Foreclosures take an emotional toll

Millions of Americans have lost their homes, and neighborhoods and communities have suffered since the U.S. housing bubble began to burst in 2006.

Studies have shown there is a connection between a housing downturn and a decrease in community health. Political scientist Julia Lynch, the Janice and Julian Bers Assistant Professor in the Social Sciences, joined with Craig E. Pollack, formerly a Robert Wood Johnson Foundation Clinical Scholar at Penn, to see exactly how public health is faring in the current crisis, and found people have been affected both physically and economically.

For their study, the researchers gave 250 people undergoing foreclosure counseling at the Consumer Credit Counseling Service of Delaware Valley between July and September of 2008 a written survey to fill out after completing their first intake visit.

Participants were asked how often they had experienced particular kinds of feelings—such as helplessness and anxiety—over a two-week period. Lynch and Pollack utilized the standard Patient Health Questionnaire depression scale (PHQ-8) to assess the answers.

They compared the results to a random sample of about 10,000 Philadelphia area residents who took part in the Philadelphia Health Management Corporation’s 2008 telephone survey.

Lynch and Pollack found that nearly 50 percent of participants reported having depressive symptoms and 37 percent met the screening criteria for major depression.

Lynch says they were surprised at the number of people suffering from depression. Nationwide, about 13 percent of people living in poverty meet the screening criteria for major depression “and here we were looking at rates almost three times that for this population,” she says.

Although there are anecdotal reports of suicide among those facing foreclosure, Lynch says they are more concerned about the effect depression has on a person’s long-term health and ability to work proactively to solve problems.

People who are threatened with foreclosure are asked to be diligent about seeking out information, gathering documentation, finding counseling and maintaining a strict household budget. Yet, Lynch says, “It’s just not possible to do that when you’re suffering from depression.

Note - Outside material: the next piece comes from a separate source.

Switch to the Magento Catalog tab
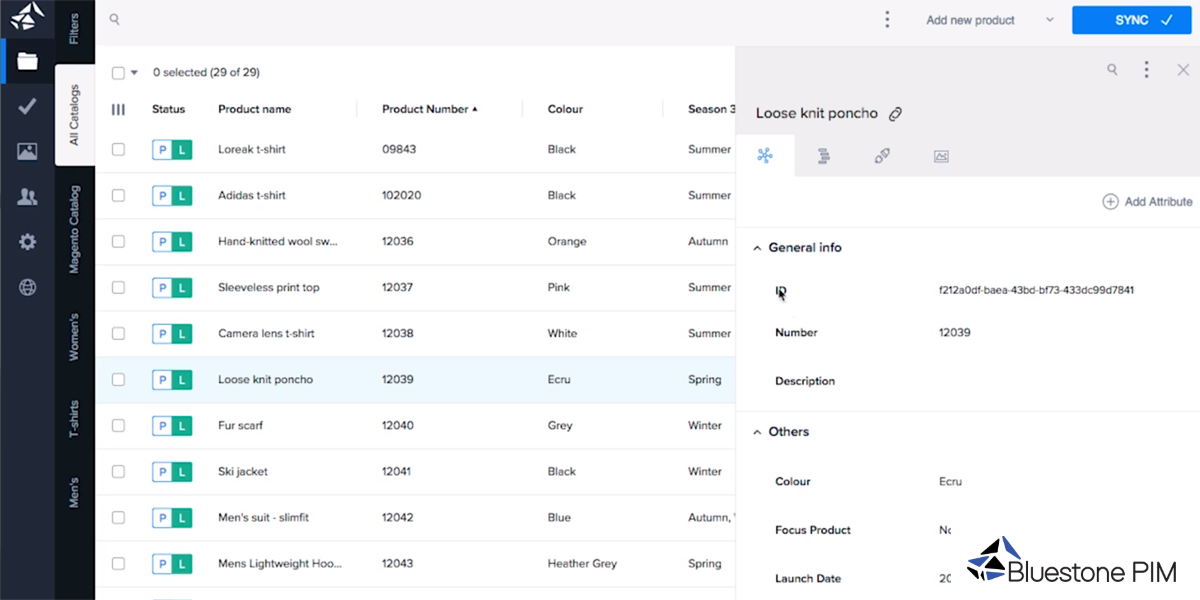pyautogui.click(x=75, y=230)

“Depression is likely to make mortgage counseling a lot less effective, and counseling is really one of the main policy weapons that has been brought to bear on this crisis so far,” she says. “If 37 percent of people are so depressed that they’re really not able to benefit from this counseling, that’s a big problem.”

Lynch says foreclosures can also degrade the social and physical infrastructure of neighborhoods and hurt tax revenues for municipal and state governments. When homes go into foreclosure, people typically don’t pay property taxes. As foreclosures drive down the value of neighboring homes, tax revenues from those homes drop, too.

“At the same time as you have an increasing need for social services and policing in these neighborhoods, you have a declining ability of governments to provide these services because their tax revenues are declining,” says Lynch.

To help address this looming health crisis, Lynch would like to see more doctors and healthcare providers ask patients about housing and connect them with mortgage counseling resources. She says they are hoping to test interventions to determine whether providing doctors with a checklist of questions and information sheets about available resources results in people receiving mortgage counseling.

The federal government is beginning to acknowledge the health aspects of the housing crisis. Lynch and Pollack recently returned from Washington, D.C., where they spoke at the Department of Housing and Urban Development about their findings and potential policy solutions.

“We know at least HUD is thinking about it,” she says. “My guess though is that it’s going to take awhile for the message to get through to all of the various levels of government that the mortgage foreclosure crisis is really also a health crisis, and then to figure out what to do [about] it.”